*Exercise aim*:
From the first line to the last, return the data exactly as written.

*Entries shown*:

╭──

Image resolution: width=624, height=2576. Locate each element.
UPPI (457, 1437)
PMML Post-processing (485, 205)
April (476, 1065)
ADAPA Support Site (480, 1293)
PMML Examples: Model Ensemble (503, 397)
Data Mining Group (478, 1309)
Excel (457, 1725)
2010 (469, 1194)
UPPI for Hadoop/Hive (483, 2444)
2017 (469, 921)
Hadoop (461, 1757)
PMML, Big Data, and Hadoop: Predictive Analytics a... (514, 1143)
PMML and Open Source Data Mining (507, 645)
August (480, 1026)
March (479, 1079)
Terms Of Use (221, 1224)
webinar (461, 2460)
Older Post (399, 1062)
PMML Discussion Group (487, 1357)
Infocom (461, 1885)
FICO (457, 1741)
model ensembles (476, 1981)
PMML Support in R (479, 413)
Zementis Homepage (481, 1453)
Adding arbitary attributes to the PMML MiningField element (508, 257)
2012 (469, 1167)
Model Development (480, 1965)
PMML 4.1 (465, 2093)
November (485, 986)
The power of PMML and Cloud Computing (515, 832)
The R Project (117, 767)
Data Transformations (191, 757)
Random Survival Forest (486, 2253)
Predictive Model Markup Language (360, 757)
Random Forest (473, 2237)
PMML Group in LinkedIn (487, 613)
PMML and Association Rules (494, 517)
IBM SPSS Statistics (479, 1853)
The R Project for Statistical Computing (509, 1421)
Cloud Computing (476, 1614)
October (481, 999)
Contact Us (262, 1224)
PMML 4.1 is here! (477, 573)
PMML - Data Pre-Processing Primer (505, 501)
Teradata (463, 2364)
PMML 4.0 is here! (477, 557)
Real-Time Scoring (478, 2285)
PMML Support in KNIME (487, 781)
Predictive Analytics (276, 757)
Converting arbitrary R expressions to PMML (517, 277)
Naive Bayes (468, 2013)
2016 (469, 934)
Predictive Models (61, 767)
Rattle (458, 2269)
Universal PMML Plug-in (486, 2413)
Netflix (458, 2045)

╰──

*Result below*:
Image resolution: width=624, height=2576. Locate each element.
UPPI (457, 1437)
PMML Post-processing (485, 205)
April (476, 1065)
ADAPA Support Site (480, 1293)
PMML Examples: Model Ensemble (503, 397)
Data Mining Group (478, 1309)
Excel (457, 1725)
2010 (469, 1194)
UPPI for Hadoop/Hive (483, 2444)
2017 (469, 921)
Hadoop (461, 1757)
PMML, Big Data, and Hadoop: Predictive Analytics a... (514, 1143)
PMML and Open Source Data Mining (507, 645)
August (480, 1026)
March (479, 1079)
Terms Of Use (221, 1224)
webinar (461, 2460)
Older Post (399, 1062)
PMML Discussion Group (487, 1357)
Infocom (461, 1885)
FICO (457, 1741)
model ensembles (476, 1981)
PMML Support in R (479, 413)
Zementis Homepage (481, 1453)
Adding arbitary attributes to the PMML MiningField element (508, 257)
2012 (469, 1167)
Model Development (480, 1965)
PMML 4.1 (465, 2093)
November (485, 986)
The power of PMML and Cloud Computing (515, 832)
The R Project (117, 767)
Data Transformations (191, 757)
Random Survival Forest (486, 2253)
Predictive Model Markup Language (360, 757)
Random Forest (473, 2237)
PMML Group in LinkedIn (487, 613)
PMML and Association Rules (494, 517)
IBM SPSS Statistics (479, 1853)
The R Project for Statistical Computing (509, 1421)
Cloud Computing (476, 1614)
October (481, 999)
Contact Us (262, 1224)
PMML 4.1 is here! (477, 573)
PMML - Data Pre-Processing Primer (505, 501)
Teradata (463, 2364)
PMML 4.0 is here! (477, 557)
Real-Time Scoring (478, 2285)
PMML Support in KNIME (487, 781)
Predictive Analytics (276, 757)
Converting arbitrary R expressions to PMML (517, 277)
Naive Bayes (468, 2013)
2016 (469, 934)
Predictive Models (61, 767)
Rattle (458, 2269)
Universal PMML Plug-in (486, 2413)
Netflix (458, 2045)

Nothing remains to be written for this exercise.